Chiedete e otterrete, perché la vostra gioia sia piena». Don Luigi Maria Epicoco ci guida alla scoperta di una gratitudine così profonda da trasformare ogni prova in un canto di ringraziamento.

Le parole di Gesù nel Vangelo di oggi ci introducono nel cuore pulsante del nostro rapporto con il Padre: l’audacia della preghiera e la promessa di una gioia che non conosce scadenze. Spesso la nostra fede è trattenuta dalla paura che i momenti di grazia siano passeggeri, ma Cristo ci rivela che l’amore di Dio è totale, gratuito e accessibile attraverso il Suo Nome. Attraverso una commovente testimonianza, don Luigi Maria Epicoco ci aiuta a comprendere come la vera maturità spirituale non risieda nel continuo chiedere, ma nell’arrivare a un livello di gratitudine così alto da saper dire soltanto “grazie”, lasciando che la nostra vita si converta anche attraverso le croci e le fatiche di ogni giorno.
Dal Vangelo secondo Giovanni (Gv 16,23b-28)
In quel tempo, disse Gesù ai suoi discepoli:
«In verità, in verità io vi dico: se chiederete qualche cosa al Padre nel mio nome, egli ve la darà. Finora non avete chiesto nulla nel mio nome. Chiedete e otterrete, perché la vostra gioia sia piena.
Queste cose ve le ho dette in modo velato, ma viene l’ora in cui non vi parlerò più in modo velato e apertamente vi parlerò del Padre. In quel giorno chiederete nel mio nome e non vi dico che pregherò il Padre per voi: il Padre stesso infatti vi ama, perché voi avete amato me e avete creduto che io sono uscito da Dio.
Sono uscito dal Padre e sono venuto nel mondo; ora lascio di nuovo il mondo e vado al Padre».

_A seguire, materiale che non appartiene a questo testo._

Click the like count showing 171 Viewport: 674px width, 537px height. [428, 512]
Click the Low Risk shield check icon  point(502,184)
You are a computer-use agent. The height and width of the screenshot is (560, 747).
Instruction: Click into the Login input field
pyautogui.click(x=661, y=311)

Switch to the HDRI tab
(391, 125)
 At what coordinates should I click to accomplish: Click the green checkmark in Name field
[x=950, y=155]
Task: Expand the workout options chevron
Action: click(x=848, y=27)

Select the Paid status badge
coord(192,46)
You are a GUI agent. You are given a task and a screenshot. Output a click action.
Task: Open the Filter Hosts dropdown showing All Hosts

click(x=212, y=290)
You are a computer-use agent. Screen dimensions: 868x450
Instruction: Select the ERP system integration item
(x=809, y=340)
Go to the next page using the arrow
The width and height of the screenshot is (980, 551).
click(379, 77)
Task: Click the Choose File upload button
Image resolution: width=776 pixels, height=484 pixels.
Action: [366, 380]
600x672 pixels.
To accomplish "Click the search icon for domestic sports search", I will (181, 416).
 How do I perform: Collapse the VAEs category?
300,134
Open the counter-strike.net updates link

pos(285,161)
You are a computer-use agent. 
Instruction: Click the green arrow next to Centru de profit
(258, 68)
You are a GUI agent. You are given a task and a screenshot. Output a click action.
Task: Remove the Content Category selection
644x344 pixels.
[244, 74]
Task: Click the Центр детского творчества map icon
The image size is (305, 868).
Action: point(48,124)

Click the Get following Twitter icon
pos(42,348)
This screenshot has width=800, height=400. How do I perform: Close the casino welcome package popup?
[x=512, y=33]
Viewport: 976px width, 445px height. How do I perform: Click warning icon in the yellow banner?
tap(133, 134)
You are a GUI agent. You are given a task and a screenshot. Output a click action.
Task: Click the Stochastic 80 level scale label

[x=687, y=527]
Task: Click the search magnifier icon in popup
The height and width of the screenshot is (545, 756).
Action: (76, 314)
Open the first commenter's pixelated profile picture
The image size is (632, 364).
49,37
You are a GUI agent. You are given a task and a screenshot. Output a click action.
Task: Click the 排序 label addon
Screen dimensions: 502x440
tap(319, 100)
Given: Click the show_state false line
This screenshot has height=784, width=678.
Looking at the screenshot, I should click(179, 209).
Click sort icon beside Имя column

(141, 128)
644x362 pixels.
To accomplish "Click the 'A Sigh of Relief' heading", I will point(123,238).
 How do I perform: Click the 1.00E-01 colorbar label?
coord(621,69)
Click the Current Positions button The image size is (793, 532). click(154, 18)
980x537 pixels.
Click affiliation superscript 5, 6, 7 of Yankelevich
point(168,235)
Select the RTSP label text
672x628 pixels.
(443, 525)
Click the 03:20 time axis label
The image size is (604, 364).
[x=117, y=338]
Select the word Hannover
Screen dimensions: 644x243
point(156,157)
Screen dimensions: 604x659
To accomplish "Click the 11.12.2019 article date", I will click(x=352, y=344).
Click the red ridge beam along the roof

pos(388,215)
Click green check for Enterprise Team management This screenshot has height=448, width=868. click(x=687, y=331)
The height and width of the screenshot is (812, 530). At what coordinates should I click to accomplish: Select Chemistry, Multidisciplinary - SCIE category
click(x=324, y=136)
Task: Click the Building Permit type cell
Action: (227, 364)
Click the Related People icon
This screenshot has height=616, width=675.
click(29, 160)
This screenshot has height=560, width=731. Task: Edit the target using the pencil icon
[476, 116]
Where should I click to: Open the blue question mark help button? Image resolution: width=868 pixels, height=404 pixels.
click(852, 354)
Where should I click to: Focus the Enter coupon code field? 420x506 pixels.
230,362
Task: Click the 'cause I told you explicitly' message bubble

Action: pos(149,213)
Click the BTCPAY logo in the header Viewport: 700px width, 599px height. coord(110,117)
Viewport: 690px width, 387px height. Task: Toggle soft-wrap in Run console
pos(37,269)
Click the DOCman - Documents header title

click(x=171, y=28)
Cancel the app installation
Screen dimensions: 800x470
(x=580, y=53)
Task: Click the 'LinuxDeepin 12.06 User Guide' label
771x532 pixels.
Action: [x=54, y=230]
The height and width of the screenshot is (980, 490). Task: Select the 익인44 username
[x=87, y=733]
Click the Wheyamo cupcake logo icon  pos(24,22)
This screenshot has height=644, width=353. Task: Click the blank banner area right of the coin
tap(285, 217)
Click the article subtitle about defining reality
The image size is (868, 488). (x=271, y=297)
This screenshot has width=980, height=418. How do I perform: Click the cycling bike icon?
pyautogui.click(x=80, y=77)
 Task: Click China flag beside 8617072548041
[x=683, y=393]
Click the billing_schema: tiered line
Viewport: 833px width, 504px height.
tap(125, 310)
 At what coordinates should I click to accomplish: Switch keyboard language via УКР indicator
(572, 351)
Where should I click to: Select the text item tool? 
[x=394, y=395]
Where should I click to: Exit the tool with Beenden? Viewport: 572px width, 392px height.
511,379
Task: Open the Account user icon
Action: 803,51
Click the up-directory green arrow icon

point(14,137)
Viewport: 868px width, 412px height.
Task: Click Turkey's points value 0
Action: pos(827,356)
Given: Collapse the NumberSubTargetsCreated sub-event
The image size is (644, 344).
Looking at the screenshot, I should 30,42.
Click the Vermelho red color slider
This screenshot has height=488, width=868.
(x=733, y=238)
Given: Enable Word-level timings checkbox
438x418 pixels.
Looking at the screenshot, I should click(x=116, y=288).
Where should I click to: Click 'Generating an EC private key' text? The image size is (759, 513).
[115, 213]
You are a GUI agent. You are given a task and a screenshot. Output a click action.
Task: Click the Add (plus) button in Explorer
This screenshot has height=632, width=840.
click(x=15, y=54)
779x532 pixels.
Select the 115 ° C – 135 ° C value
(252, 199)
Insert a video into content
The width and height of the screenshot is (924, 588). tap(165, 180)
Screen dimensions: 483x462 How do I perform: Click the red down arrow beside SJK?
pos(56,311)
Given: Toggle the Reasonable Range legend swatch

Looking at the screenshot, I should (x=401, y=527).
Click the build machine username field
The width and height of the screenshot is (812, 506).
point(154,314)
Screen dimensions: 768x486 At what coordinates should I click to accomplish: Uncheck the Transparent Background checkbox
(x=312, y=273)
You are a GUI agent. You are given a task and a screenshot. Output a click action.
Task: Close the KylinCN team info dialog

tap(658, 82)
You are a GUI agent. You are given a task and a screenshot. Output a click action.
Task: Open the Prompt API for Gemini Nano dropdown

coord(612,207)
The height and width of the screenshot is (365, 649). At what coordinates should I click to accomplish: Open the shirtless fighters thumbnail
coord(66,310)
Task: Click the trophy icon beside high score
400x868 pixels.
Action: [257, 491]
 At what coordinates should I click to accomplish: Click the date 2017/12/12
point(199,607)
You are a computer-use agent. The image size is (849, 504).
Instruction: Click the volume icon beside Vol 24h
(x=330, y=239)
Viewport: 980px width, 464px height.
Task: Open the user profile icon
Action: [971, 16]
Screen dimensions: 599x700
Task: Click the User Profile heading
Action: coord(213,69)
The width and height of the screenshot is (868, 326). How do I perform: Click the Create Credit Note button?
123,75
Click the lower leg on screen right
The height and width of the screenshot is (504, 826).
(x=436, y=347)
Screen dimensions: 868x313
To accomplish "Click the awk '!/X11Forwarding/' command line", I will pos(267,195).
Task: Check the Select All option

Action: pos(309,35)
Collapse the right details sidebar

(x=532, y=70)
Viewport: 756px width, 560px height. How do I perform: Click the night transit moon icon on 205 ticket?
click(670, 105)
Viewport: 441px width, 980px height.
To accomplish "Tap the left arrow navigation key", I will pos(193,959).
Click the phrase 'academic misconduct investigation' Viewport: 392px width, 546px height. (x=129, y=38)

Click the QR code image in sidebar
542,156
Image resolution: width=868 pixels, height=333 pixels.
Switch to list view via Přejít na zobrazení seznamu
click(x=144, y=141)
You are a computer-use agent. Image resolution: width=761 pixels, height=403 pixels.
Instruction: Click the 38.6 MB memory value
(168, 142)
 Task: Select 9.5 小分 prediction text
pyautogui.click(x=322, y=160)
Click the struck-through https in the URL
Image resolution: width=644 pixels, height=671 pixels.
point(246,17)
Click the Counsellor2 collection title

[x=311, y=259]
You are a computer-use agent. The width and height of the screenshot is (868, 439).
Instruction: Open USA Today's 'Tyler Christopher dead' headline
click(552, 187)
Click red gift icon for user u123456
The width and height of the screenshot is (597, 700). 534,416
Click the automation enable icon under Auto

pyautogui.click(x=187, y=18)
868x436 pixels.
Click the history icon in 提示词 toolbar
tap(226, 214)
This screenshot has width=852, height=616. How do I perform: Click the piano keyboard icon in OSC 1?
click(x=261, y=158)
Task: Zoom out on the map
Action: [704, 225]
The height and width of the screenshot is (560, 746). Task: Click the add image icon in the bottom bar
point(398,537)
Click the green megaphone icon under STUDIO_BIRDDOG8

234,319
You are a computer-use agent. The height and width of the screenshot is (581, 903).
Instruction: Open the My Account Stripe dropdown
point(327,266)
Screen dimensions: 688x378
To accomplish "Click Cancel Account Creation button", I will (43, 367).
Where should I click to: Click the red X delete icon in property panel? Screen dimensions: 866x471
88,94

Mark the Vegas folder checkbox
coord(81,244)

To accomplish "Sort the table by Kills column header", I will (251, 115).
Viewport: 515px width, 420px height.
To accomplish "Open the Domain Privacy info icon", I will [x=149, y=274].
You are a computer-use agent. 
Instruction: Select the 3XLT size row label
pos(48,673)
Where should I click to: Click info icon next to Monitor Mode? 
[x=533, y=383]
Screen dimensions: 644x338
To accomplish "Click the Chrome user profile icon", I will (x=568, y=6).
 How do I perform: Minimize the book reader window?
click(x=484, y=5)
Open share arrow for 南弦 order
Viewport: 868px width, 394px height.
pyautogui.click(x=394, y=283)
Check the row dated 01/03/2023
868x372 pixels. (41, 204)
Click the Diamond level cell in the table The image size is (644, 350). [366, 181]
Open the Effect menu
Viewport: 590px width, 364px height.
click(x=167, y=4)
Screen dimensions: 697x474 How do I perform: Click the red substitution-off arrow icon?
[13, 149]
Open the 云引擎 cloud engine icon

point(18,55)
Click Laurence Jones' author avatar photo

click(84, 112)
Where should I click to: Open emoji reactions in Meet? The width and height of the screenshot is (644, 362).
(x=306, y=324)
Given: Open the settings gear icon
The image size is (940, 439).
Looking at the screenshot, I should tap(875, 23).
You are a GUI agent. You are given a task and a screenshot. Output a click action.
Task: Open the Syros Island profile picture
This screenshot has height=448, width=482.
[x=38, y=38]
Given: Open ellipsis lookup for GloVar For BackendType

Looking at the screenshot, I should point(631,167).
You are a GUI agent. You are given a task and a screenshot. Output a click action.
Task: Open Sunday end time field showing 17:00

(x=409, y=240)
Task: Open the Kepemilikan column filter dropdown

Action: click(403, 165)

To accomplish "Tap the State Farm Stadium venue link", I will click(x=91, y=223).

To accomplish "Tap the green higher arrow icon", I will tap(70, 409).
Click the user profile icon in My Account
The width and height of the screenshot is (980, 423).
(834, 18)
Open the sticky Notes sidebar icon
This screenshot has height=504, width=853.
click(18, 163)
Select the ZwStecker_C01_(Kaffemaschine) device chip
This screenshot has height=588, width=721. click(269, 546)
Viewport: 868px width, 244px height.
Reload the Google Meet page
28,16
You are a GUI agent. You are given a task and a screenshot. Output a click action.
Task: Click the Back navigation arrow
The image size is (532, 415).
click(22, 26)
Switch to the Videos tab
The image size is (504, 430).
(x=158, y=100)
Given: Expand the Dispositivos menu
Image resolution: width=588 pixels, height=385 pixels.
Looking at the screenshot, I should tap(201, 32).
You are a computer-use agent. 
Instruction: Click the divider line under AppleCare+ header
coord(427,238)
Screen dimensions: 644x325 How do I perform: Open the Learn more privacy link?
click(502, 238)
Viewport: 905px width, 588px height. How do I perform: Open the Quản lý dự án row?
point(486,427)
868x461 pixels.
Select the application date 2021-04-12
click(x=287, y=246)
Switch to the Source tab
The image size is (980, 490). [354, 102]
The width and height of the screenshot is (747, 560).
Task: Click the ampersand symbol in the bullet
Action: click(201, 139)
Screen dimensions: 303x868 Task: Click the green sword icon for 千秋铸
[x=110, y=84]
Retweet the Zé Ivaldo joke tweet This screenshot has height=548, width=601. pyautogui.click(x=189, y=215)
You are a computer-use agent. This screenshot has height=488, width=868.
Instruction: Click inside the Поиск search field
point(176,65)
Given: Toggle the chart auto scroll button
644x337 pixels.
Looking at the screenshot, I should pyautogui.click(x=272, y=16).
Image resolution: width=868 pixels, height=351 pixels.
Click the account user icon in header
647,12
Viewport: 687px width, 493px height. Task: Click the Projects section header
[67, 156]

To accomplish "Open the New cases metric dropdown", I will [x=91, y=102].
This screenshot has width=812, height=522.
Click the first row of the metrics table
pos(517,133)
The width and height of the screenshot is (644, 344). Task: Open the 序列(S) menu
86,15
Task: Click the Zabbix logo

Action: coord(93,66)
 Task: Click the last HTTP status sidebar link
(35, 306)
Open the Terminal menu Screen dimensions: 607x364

Commento al Vangelo di don Luigi Maria Epicoco
“Nessuno vi potrà togliere la vostra gioia. In quel giorno non mi domanderete più nulla”. Basterebbe questa sola frase a riempire tutta la nostra giornata, perché forse la paura più grande che viviamo nell’esperienza della gioia è la possibilità molto realistica che finisca.

La gioia però che ci dà Cristo è senza scadenze. È una gioia che riempie talmente tanto la nostra vita di gratitudine da non riuscire a domandare nient’altro. Infatti quando una persona si sente grata non chiede nulla, ringrazia e basta. Io ho conosciuto persone così. Persone santificate fino al punto da riuscire a dire solo “grazie”. È uno degli stati più alti della vita spirituale.
Gli ultimi giorni della sua vita, il mio vescovo che era il suo parroco, andò a trovarla, e le domandò come stesse. Lei rispose che era triste perché non riusciva più a pregare, infatti tutte le volte che prendeva in mano la corona del Rosario, iniziava l’Ave Maria e riusciva a dire solo “Ave Maria, grazie! Raccontava che era l’unica cosa che le sgorgava dal cuore ogni volta che si metteva a pregare.
Non poteva sapere quella povera donna, a che livello di vita mistica e spirituale l’aveva condotta il Signore proprio attraverso le prove e le contraddizioni della sua vita domestica, in quella normalità che delle volte ci fa maledire la vita e non certo ringraziarla. Più di tutti, il marito era stato la sua più grande croce e mortificazione, e confidò che offriva quella sofferenza e quella morte per la sua conversione.
Nessuno poteva immaginare tempo dopo la sua morte, che quell’uomo così chiuso, ostinato e lontano da Dio si convertisse. Morì in grazia di Dio pure lui, tenendo in mano la stessa corona del Rosario della moglie.